大臣が主張するようにブラジルは農業において相反する二つの顔を持つ。企業型農業が支援され、ダイズと牛肉の世界最大の輸出国として大量の農薬が使用されている一方で、ルラ元大統領のゼロ飢餓政策によって貧困や飢餓の解消に取り組み、2014年には国連の飢餓マップから脱却することに成功する。そして、飢餓と貧困に対応するための柱となった政策は、連邦学校給食プログラムだった。保育所から成人教育までどの公立校でも最低一回は無料の食事を保証され、かつ、連邦学校給食資金の70%が自然な食材か高度に加工されない基本食材に支出されなければならないと法律で規定したのだ。モンテイロ教授は、それは世界にとってのモデルだと語る。
さらに、栄養面での食の質を改善するため、2009年には連邦学校給食資金の30%を家族農家が生産した農産物に支出すべきとの法律を可決する。

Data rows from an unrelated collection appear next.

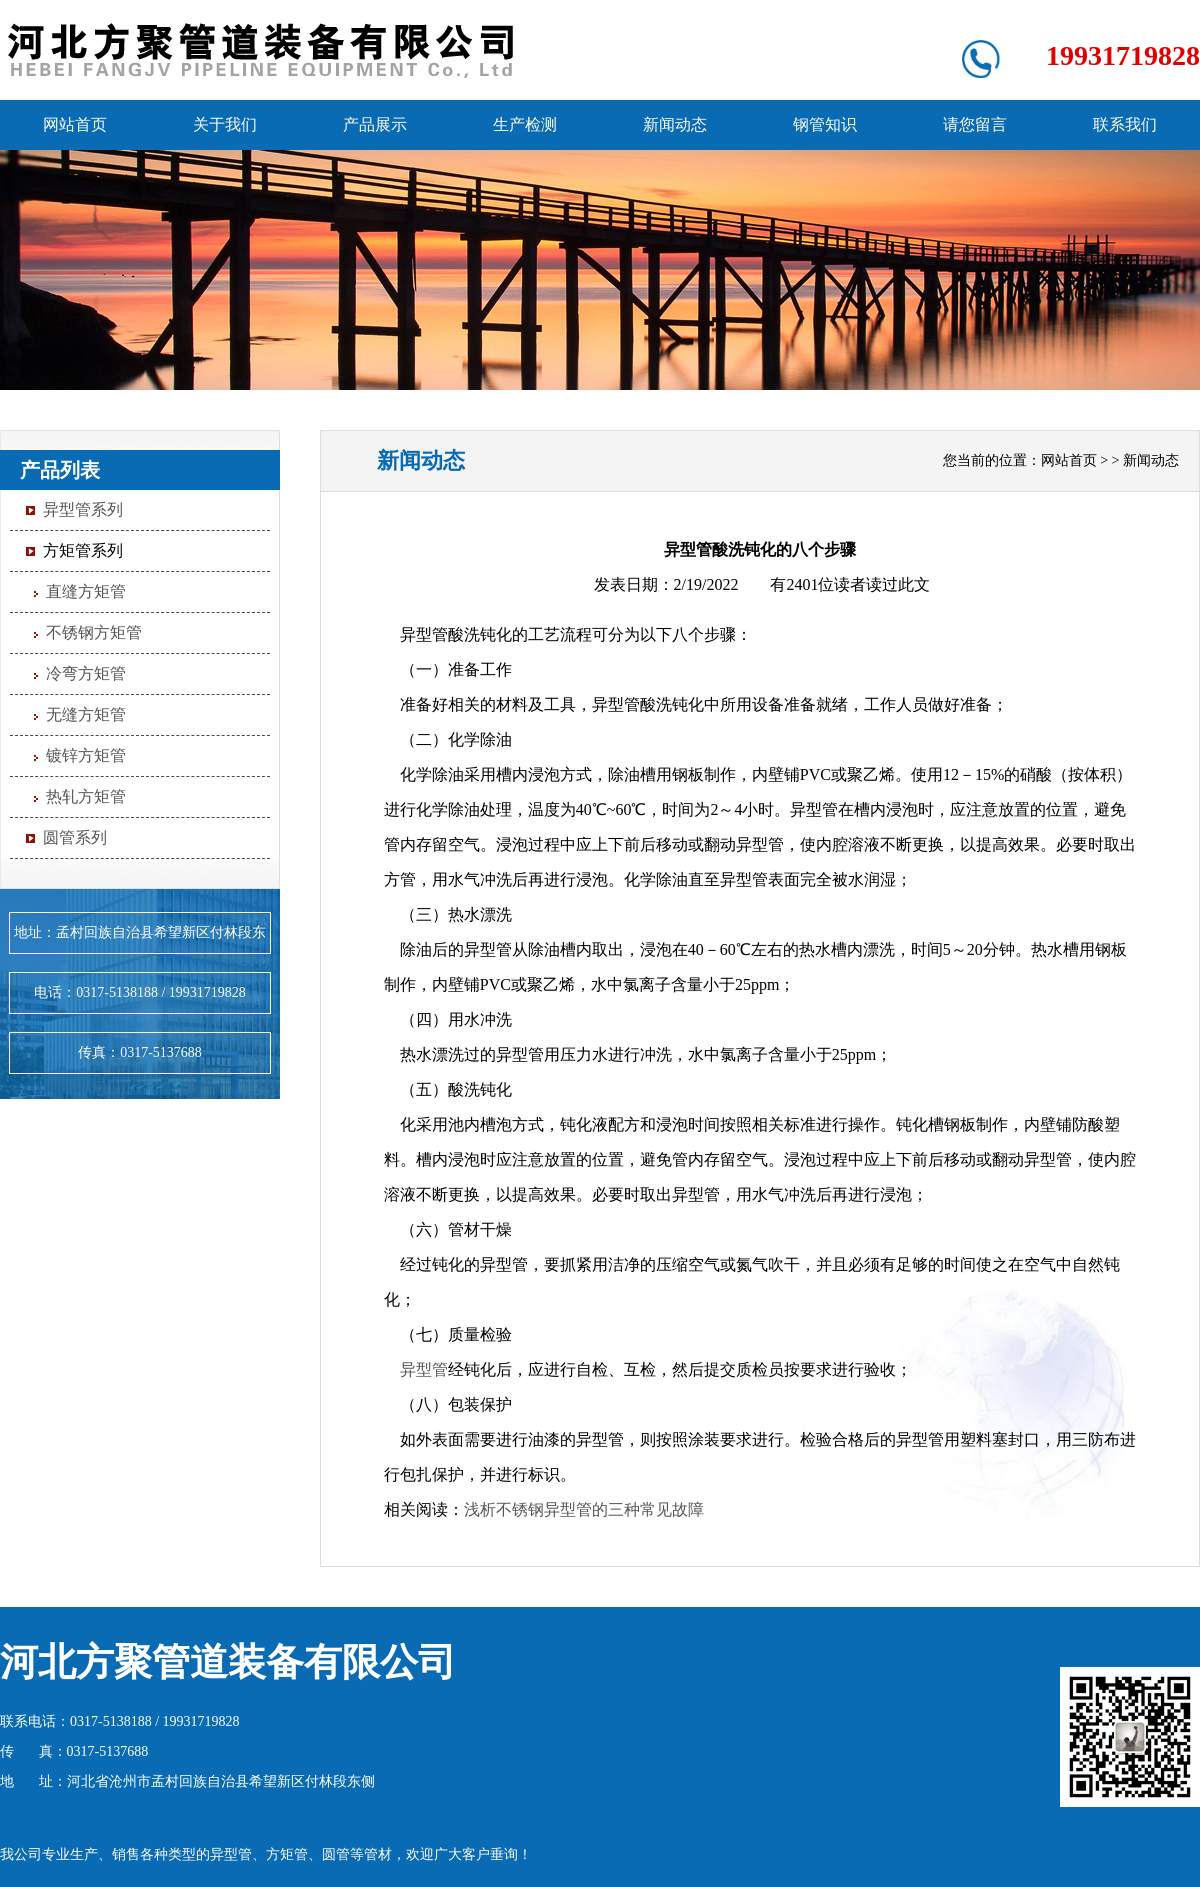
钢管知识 (825, 124)
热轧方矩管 (86, 796)
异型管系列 (83, 509)
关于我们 (225, 124)
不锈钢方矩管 (94, 632)
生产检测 (525, 124)
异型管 (424, 1369)
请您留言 (975, 124)
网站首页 (75, 124)
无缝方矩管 (86, 714)
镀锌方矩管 (86, 755)
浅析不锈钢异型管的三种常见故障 (584, 1509)
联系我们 (1125, 124)
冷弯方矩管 (86, 673)
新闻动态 (675, 124)
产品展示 (375, 124)
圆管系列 (75, 837)
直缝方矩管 (86, 591)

この学校給食法が家族農家にとっては「革命」となった。以前は低収入のためにやむなく離農し、学歴がないために都市でも最低賃金で苦しんでいた農民たちが、子どもたちのための食材を作れば収入が倍増するとわかり農村に戻って来たのだ。ルラ元大統領は飢餓と貧困の解決のために家族農家を重視した。食料の70%を生産しているのは家族農家だからだ。そして、栄養問題と農地改革とを合体した強力な社会運動を展開した。学校給食プログラムの根底には、本物の食べ物や食文化の尊重、家族農業に対する支援という原則が流れている。

デ・ソウザ大臣は、さらにこう続ける。
「家族農業は、アグリビジネスに比べて遅れているとの理解がある。しかし、これは誤解である。現在、家族農業を支えるため『家族農業プラン』を実施し、ローカルな種子、在来種、伝統的な種子を守り、その生産を支援している。2015~2016年には、『家族農業と健全な食計画』を立ち上げた。こうしたイニシアティブは、ブラジルの文化を保全してアグロエコロジーを強化する重要な要素である。」
「そして、国連は『国際土壌年』を創設したが、各国はこれを論じ、未来を熟視しなければならない。各国はどのような世界を将来世代のために残したいのであろうか。食の安全、食の質、そして、より良き暮らしの質を担保することと土壌がむすびついていることがいったい、いつ認められるのであろうか」

土壌と微生物の専門家として、自然界の絶妙な共生関係について、テレビ等のメディアで精力的に発信しているオクタヴィア・ホップウッド氏は、こう語る。
「人口が増える中、量を確保する必要性に迫られて、食べ物の質が犠牲にされてきた。ごく少数の必須元素だけを与えれば、植物の成長は促進される。育つ作物も見かけは大きい。けれども、健康や活力に寄与するミネラルを大幅に欠いている。医学や栄養学での認識が高まっているにもかかわらず、高い生産性と低い質というアンバランスに私たちは慣れてしまっている。カルシウムで強くなる骨、鉄を豊富に含む血液、健全な免疫系のためのセレン、心臓を守るコバルト。ナトリウムとカリウムのバランスで生じる神経のインパルス。感情や感覚でさえミネラルで動いている。私はそれを『ディープな栄養』とみなしたい。生命の繁栄は、ミネラルを豊富に含む食べ物、土壌微生物が豊かな健全な土で育てられた食べ物を食べることによってのみ達成される」

ブラジルは、国家アグロエコロジー・有機農業生産政策を展開しているアグロエコロジー先進国だが、なんということはない。ミネラルを含む質が高い食べ物。そして、これまで述べてきた反遺伝子組み換え作物、土壌微生物、在来種のタネの保全、そして、家族農業に対する支援は、すべてがつながる同じコインの裏表だったのである。